Sebastian Raschka

I am really looking forward to your comments and suggestions to improve and extend this tutorial! Just send me a quick note
or Email: [email protected]

### Problem Category¶

• Statistical Pattern Recognition
• Supervised Learning
• Parametric Learning
• Bayes Decision Theory
• Univariate data
• 2-class problem
• different variances
• different priors
• Gaussian model (2 parameters)
• With conditional Risk (loss functions)

## Given information:¶

#### model: continuous univariate normal (Gaussian) model for the class-conditional densities¶

$p(x | \omega_j) \sim N(\mu|\sigma^2)$ $p(x | \omega_j) \sim \frac{1}{\sqrt{2\pi\sigma^2}} \exp{ \bigg[-\frac{1}{2}\bigg( \frac{x-\mu}{\sigma}\bigg)^2 \bigg] }$

#### Prior probabilities:¶

$P(\omega_1) = \frac{2}{3}, \quad P(\omega_2) = \frac{1}{3}$

#### Loss functions:¶

where

$\lambda(\alpha_i|\omega_j) = \lambda_{ij}$,

the loss occured if $action_i$ is taken if the actual true class is $\omega_j$ (assuming that $action_i$ classifies sample as $\omega_i$)

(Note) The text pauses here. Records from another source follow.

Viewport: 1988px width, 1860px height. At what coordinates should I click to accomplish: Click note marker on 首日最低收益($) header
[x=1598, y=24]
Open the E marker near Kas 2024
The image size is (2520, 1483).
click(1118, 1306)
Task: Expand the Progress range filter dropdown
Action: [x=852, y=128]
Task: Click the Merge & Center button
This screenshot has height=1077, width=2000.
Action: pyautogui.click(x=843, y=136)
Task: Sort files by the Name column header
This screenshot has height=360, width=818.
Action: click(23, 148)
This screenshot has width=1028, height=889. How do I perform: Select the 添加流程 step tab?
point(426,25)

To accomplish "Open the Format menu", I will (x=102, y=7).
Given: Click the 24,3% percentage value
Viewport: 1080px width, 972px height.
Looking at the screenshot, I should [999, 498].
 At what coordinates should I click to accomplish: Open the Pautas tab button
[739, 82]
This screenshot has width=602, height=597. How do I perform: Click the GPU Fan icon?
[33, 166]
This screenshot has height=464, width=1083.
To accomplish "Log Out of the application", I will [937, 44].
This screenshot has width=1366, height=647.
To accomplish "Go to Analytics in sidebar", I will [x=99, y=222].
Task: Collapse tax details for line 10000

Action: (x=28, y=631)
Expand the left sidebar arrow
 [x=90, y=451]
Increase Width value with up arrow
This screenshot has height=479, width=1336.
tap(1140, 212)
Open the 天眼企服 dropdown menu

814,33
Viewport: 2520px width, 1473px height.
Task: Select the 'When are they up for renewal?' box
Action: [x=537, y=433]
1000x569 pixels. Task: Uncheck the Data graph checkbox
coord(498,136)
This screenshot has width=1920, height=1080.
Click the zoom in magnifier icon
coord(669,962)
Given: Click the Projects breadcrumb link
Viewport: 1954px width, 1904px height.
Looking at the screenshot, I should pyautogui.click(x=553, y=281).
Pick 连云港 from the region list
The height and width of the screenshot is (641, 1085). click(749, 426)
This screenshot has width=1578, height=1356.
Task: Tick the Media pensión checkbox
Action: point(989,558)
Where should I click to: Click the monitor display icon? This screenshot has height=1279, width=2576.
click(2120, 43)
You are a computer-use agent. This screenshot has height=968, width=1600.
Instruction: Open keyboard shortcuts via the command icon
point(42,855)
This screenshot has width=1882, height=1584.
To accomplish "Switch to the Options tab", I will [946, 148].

$$\lambda = \begin{pmatrix} \lambda_{11} \quad \lambda_{12} \\ \lambda_{21} \quad \lambda_{22} \end{pmatrix} = \begin{pmatrix} 0 \quad 1 \\ 2 \quad 0 \\ \end{pmatrix}\\$$

#### Variances of the sample distributions¶

$\sigma_1^2 = 0.25, \quad \sigma_2^2 = 0.04$

#### Means of the sample distributions¶

$\mu_1 = 2, \quad \mu_2 = 1.5$

## Deriving the decision boundary¶

### Bayes' Rule:¶

$P(\omega_j|x) = \frac{p(x|\omega_j) * P(\omega_j)}{p(x)}$

### Risk Functions:¶

$R(\alpha_1|x) = \lambda_{11}P(\omega_1|x) + \lambda_{12}P(\omega_2|x)$

$R(\alpha_2|x) = \lambda_{21}P(\omega_1|x) + \lambda_{22}P(\omega_2|x)$

### Decision Rule:¶

Decide $\omega_1$ if $R(\alpha_2|x) > R(\alpha_1|x)$ else decide $\omega_2$.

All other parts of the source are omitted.